EBS incidents often look like application incidents first.

The app is slow. The database is stuck. SSH is lagging. The instance becomes unreachable. Writes time out. A deployment hangs. The service restarts in a loop.

Then someone checks disk.

This part is a field manual for debugging EBS-backed systems without guessing.

The goal is not to memorize every possible error.

The goal is to classify the failure quickly:

capacity problem?
latency problem?
throughput or IOPS saturation?
instance EBS bandwidth limit?
volume status issue?
attachment or device discovery issue?
filesystem corruption?
KMS/permission issue?
snapshot/restore issue?
application write pattern issue?

Once the class is clear, the next action becomes safer.

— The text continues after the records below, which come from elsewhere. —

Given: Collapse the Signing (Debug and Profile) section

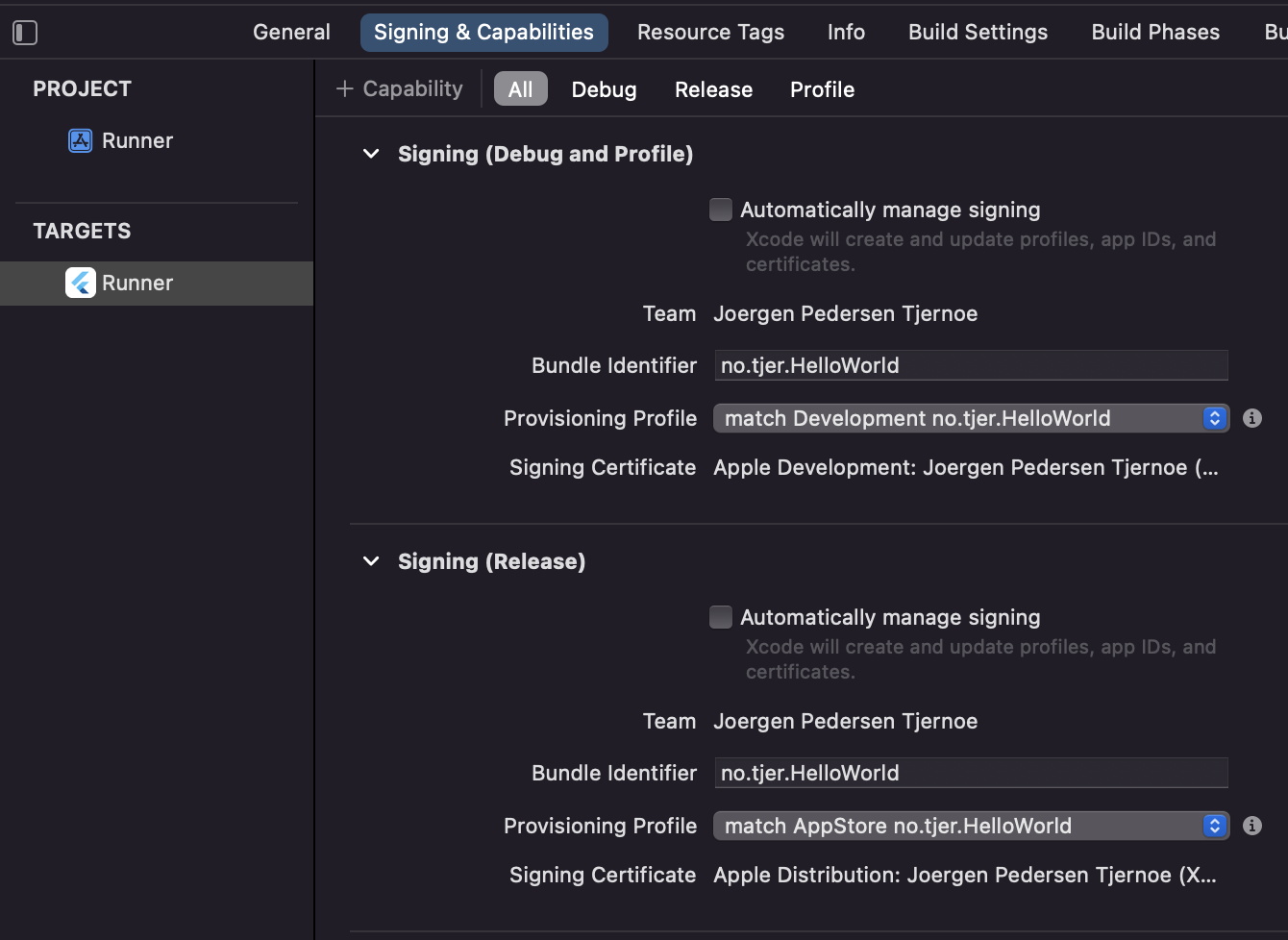Looking at the screenshot, I should (371, 154).
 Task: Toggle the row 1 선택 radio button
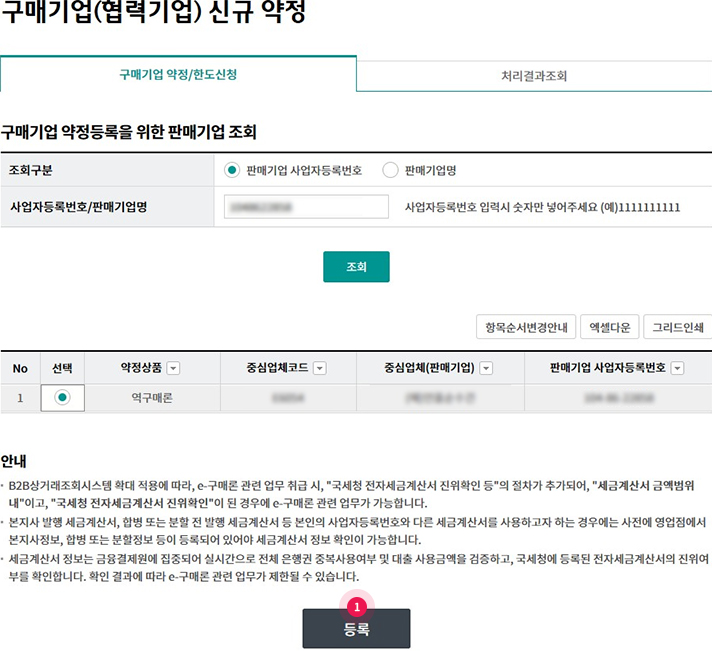pyautogui.click(x=63, y=398)
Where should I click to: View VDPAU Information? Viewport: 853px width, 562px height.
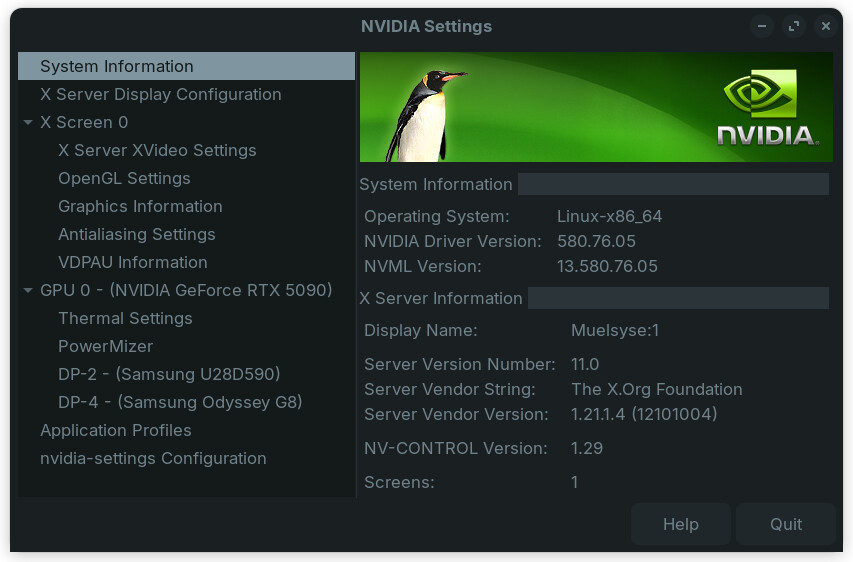[x=132, y=262]
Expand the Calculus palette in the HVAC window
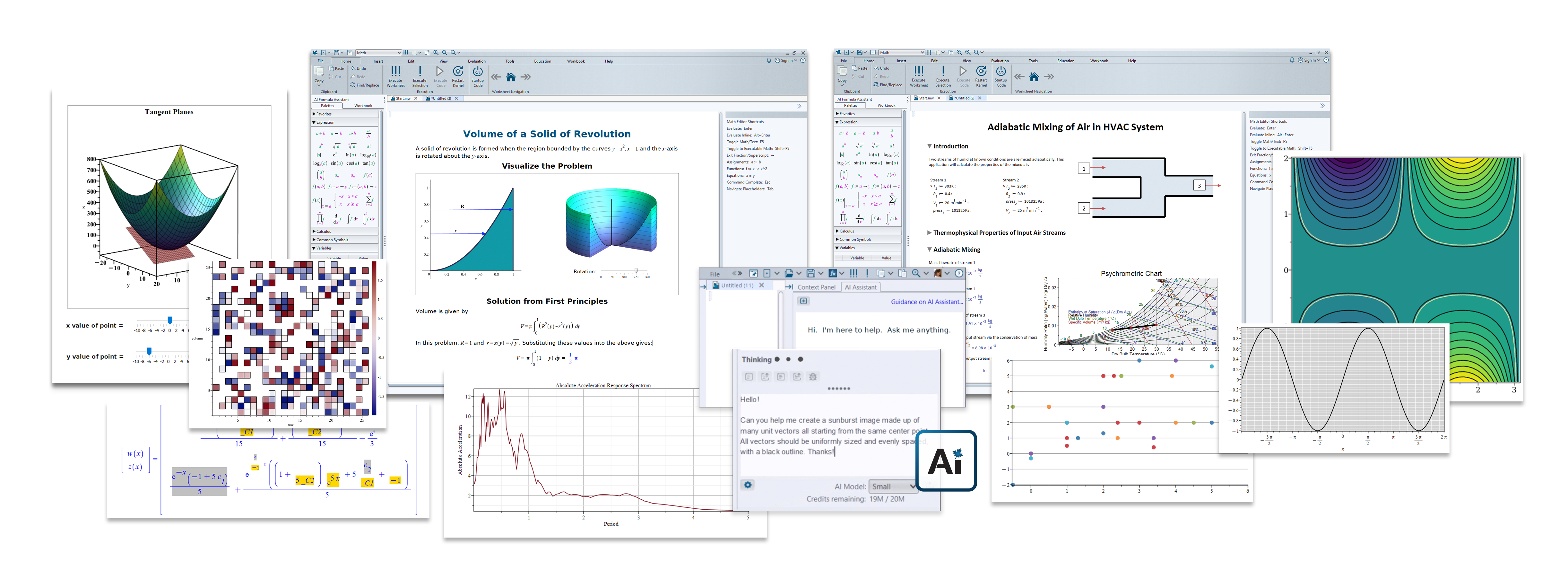The width and height of the screenshot is (1568, 588). (x=847, y=231)
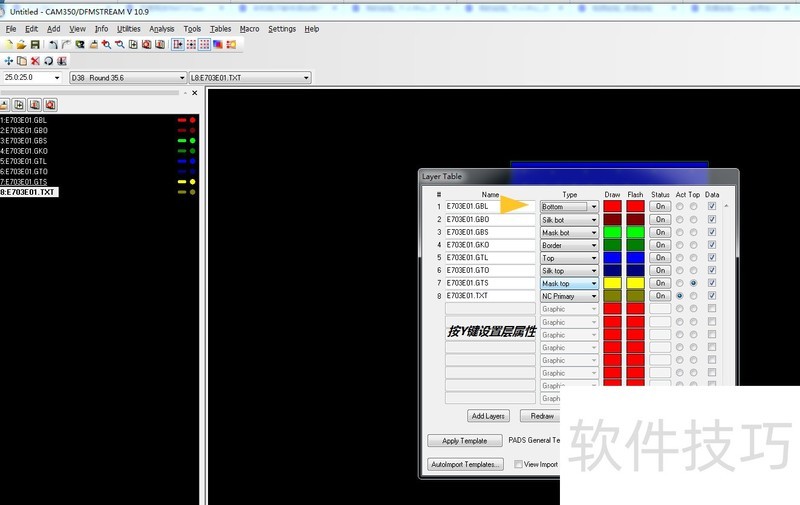Screen dimensions: 800x505
Task: Click the Move tool cross icon
Action: click(9, 61)
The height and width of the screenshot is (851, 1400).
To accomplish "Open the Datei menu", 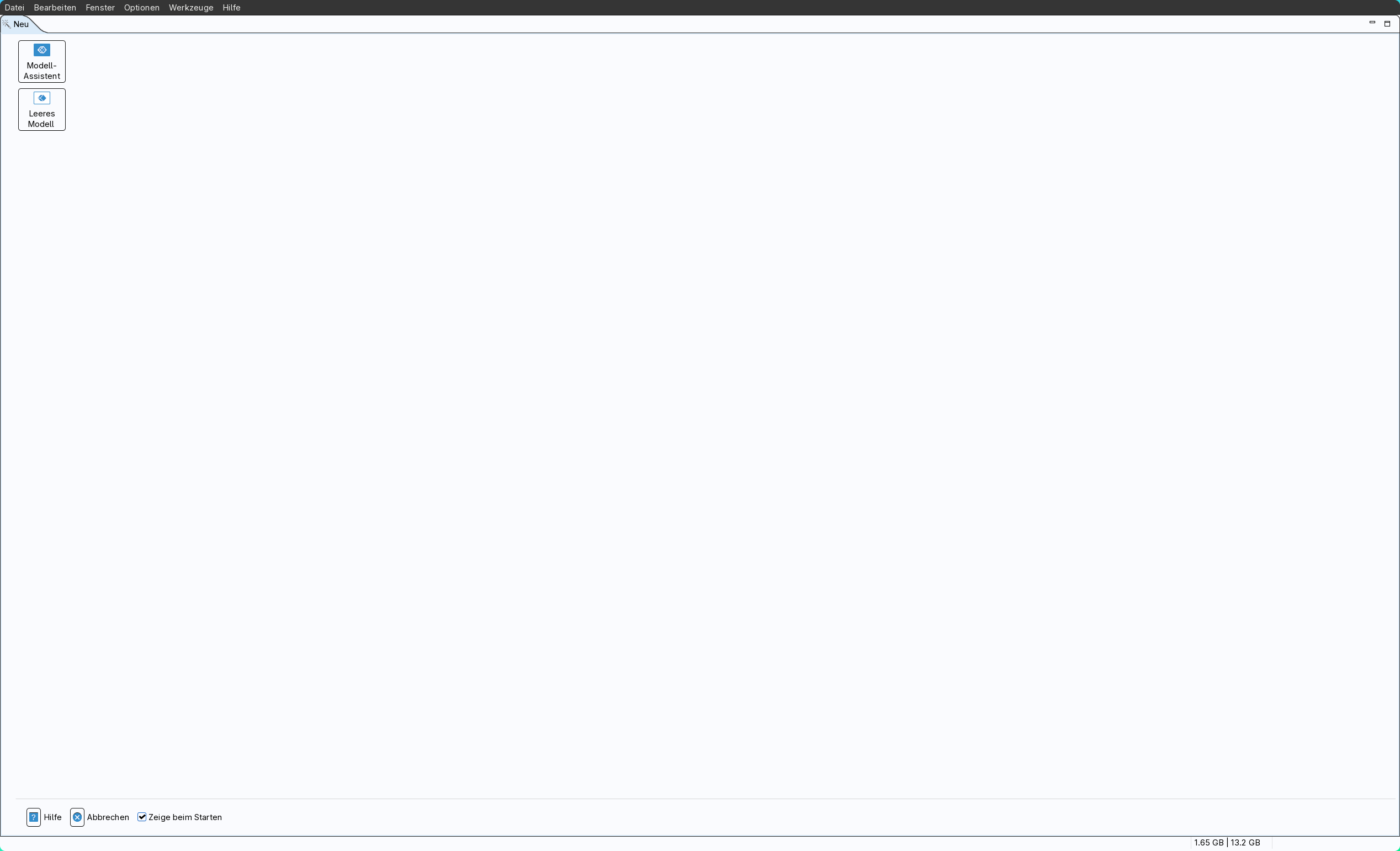I will click(14, 7).
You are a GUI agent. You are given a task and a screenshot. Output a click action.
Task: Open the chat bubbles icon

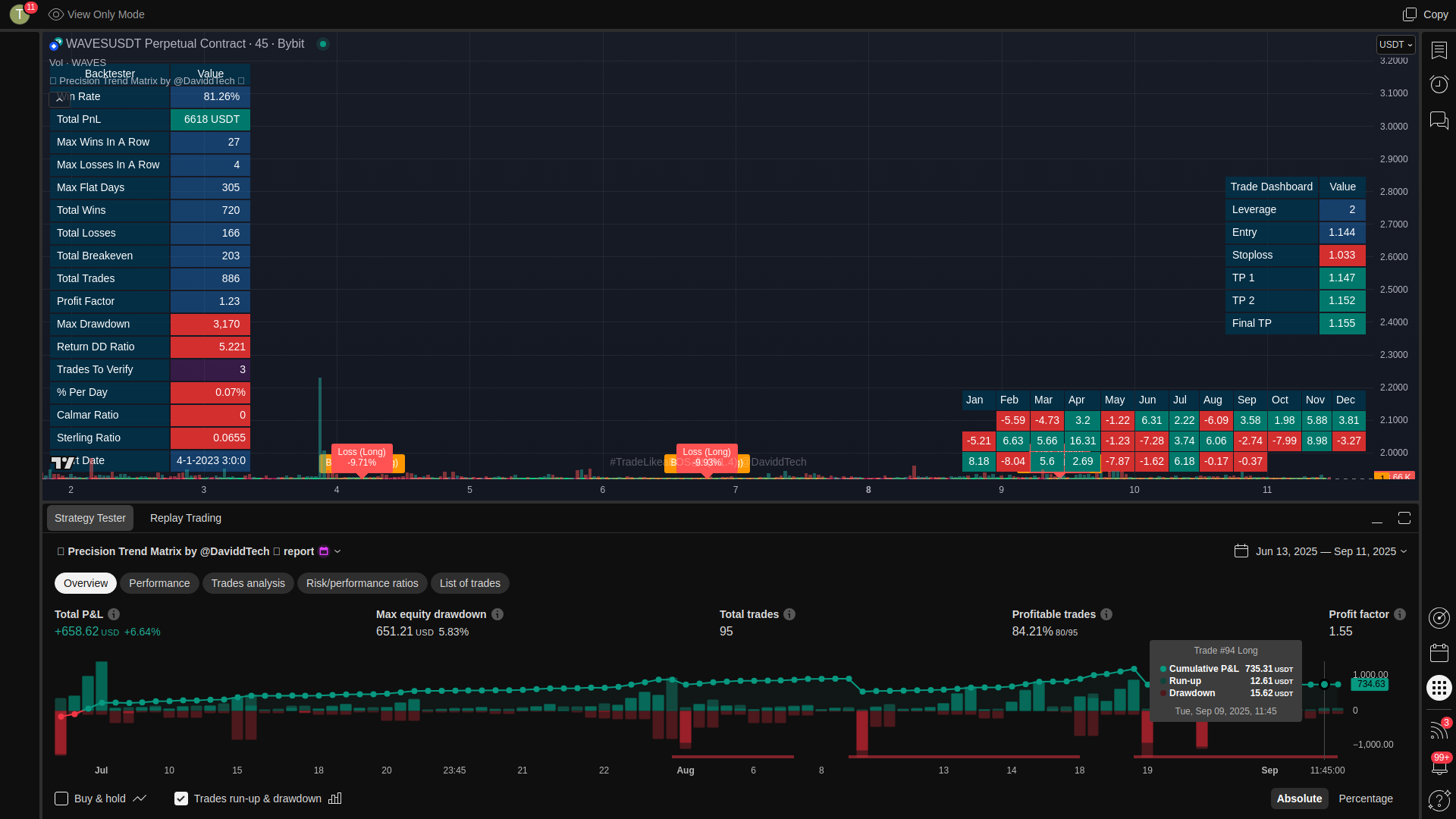pyautogui.click(x=1439, y=120)
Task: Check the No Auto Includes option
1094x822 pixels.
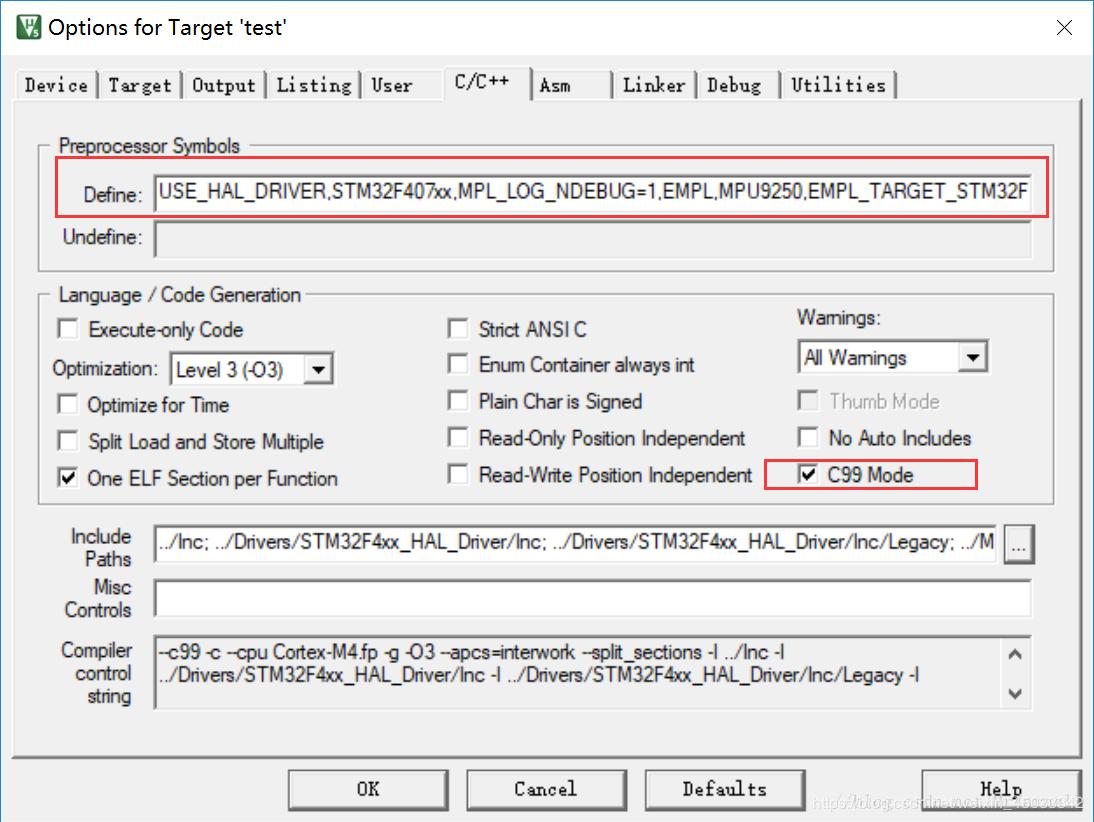Action: (808, 438)
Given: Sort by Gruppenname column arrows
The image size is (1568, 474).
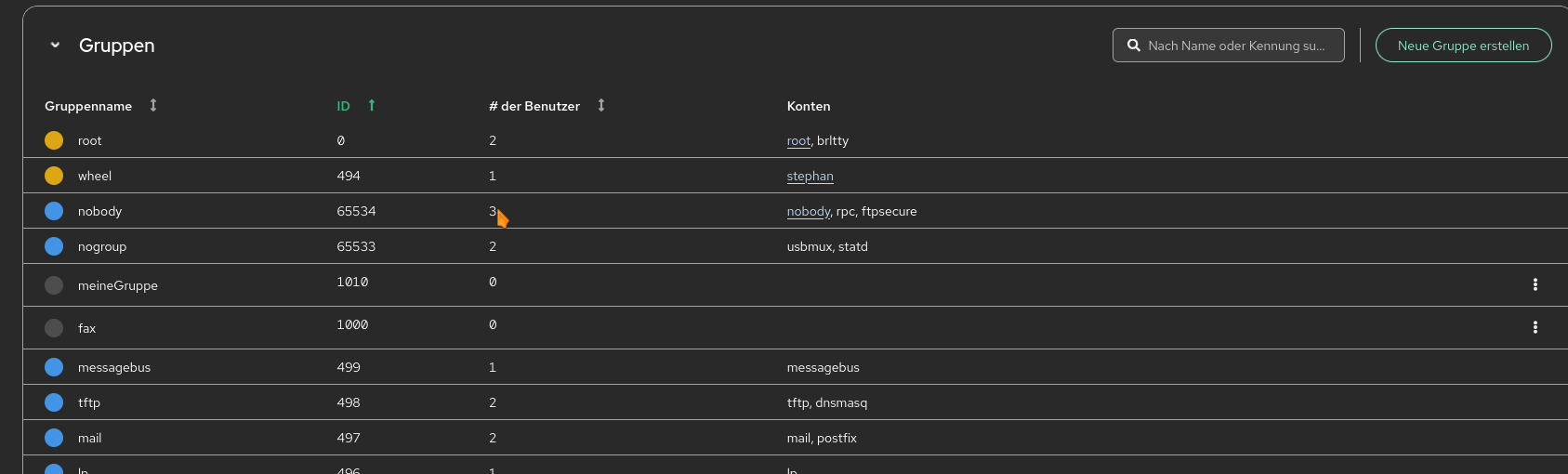Looking at the screenshot, I should pyautogui.click(x=153, y=105).
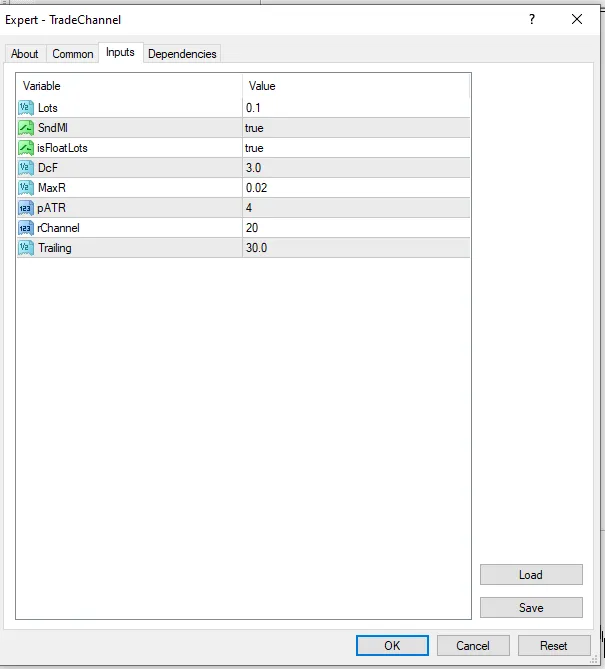
Task: Select the isFloatLots true value cell
Action: click(x=356, y=148)
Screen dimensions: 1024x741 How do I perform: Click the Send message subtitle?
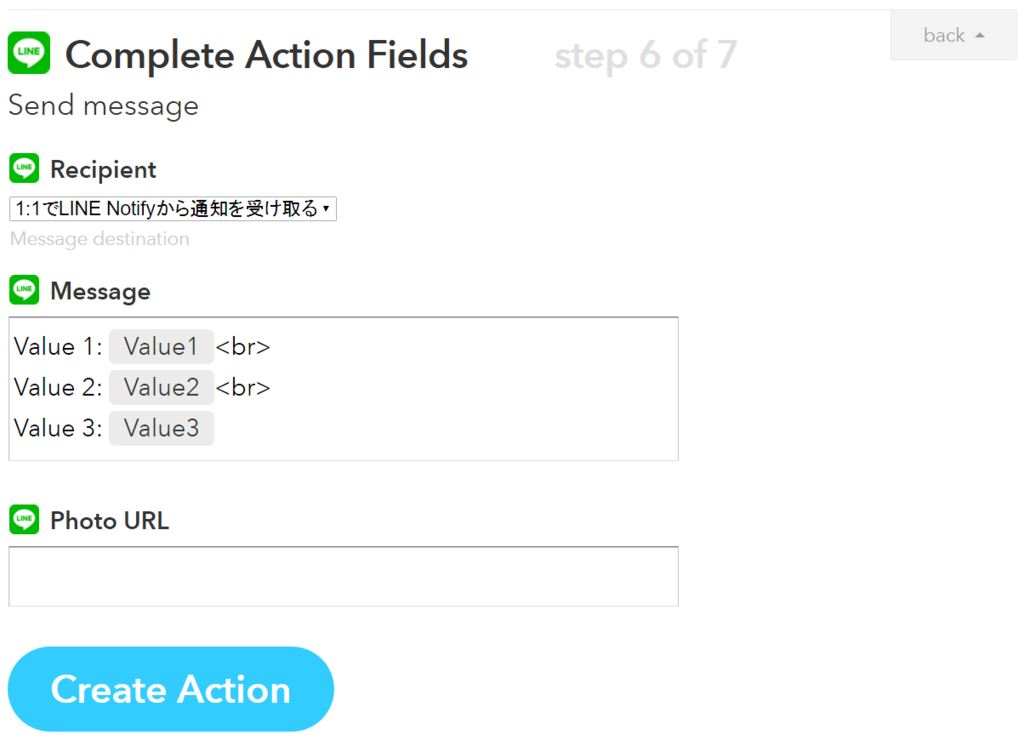click(x=103, y=105)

1. Problem yang Diselesaikan

Bad EBS incident handling usually follows this pattern:

Application is slow
Operator SSHes into instance
Runs random df/iostat/fsck commands
Restarts service
Maybe reboots instance
Maybe detaches volume
Maybe enables I/O
Maybe deletes logs
Root cause disappears or data gets worse

Production-grade handling is different:

1. Preserve state.
2. Classify failure mode.
3. Stop unsafe writes if needed.
4. Inspect AWS status and OS signals.
5. Decide repair vs replace vs restore.
6. Validate data consistency.
7. Record prevention control.

EBS is below the application but above the physical device layer. You must inspect both AWS-level and guest-OS-level signals.


2. EBS Failure Taxonomy

Each class has a different safe action.

ClassCommon symptomFirst safe action
CapacityNo space left on device, service crashIdentify filesystem/inode owner, stop growth, preserve critical data
Latencyhigh iowait, app timeoutCheck queue length, EBS latency, instance EBS bandwidth, workload spike
Throughput/IOPSsustained max ops/bytesCompare demand with provisioned volume and instance limits
Impaired statusI/O disabled, status check failedPreserve evidence, decide enable I/O + consistency check vs restore
Attachmentvolume stuck attaching/detaching, device missingVerify AZ, state, OS device mapping, mount/fstab
Filesystemread-only mount, journal errorsStop writes, snapshot if possible, repair on clone/rescue instance
KMSattach/restore denied, boot failureValidate key policy, grants, role permissions, cross-account access
Snapshot restoreslow first read, wrong data, missing arrayValidate restore plan, warmup/FSR, metadata, AZ, KMS
App write patternstorage looks fine but app blocksInspect fsync, checkpoint, compaction, temp spill, lock contention

3. First Five Minutes Runbook

3.1 Do Not Start With Reboot

A reboot can help some system-level issues, but it can also:

  • erase volatile evidence;
  • extend downtime;
  • replay filesystem journal unexpectedly;
  • restart writers against a corrupted filesystem;
  • hide whether the issue was application, OS, EBS, or instance-level.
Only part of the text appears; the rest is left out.